# Tramming the Y axis on a G0755 Mill



## W E Bailey (Jul 29, 2018)

I'm new at this, in the manual they explain how to tram the X axis, easy, but, I don't see a way to tram the Y axis, other than my shimming the whole head column.
I'm I missing something? It's about .05" out front to back.  Any direction would help. Thanks


----------



## benmychree (Jul 29, 2018)

pictures might help


----------



## T Bredehoft (Jul 29, 2018)

.05 is LOTS.  Look to shim the column.


----------



## Dave Paine (Jul 29, 2018)

As you stated, if the Y axis is out, you need to shim the whole column,

Stefan Gotteswinter has a video where he did this on him mill which also does not have Y axis adjustment.

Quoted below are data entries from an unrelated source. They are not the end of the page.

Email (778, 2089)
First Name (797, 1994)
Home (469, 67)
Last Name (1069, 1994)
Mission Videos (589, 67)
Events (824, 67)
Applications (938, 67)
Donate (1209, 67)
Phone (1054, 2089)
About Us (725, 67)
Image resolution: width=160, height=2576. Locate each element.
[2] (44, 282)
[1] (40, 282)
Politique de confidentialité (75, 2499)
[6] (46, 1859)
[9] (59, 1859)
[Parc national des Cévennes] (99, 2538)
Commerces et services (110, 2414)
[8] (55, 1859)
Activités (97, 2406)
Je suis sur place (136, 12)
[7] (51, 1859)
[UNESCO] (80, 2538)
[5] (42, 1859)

Tramming a mill with epoxy video


----------



## RJSakowski (Jul 29, 2018)

A consideration with tramming the G0755 Y axis is that there are two means of vertical motion.  The spindle axis must be parallel to the column way and the column ways must be perpendicular to the table (actually a plane parallel to the x and y ways).  You need to determine which, if not both, is the cause of your out of tram situation. 

One possible cause on the G0755 y axis out of tram would be loose column ways.  If the gib is loose, the head will sag under its own weight.  The x axis will also be affected. Pushing and pulling the head in the x direction will cause an indicator shift.


----------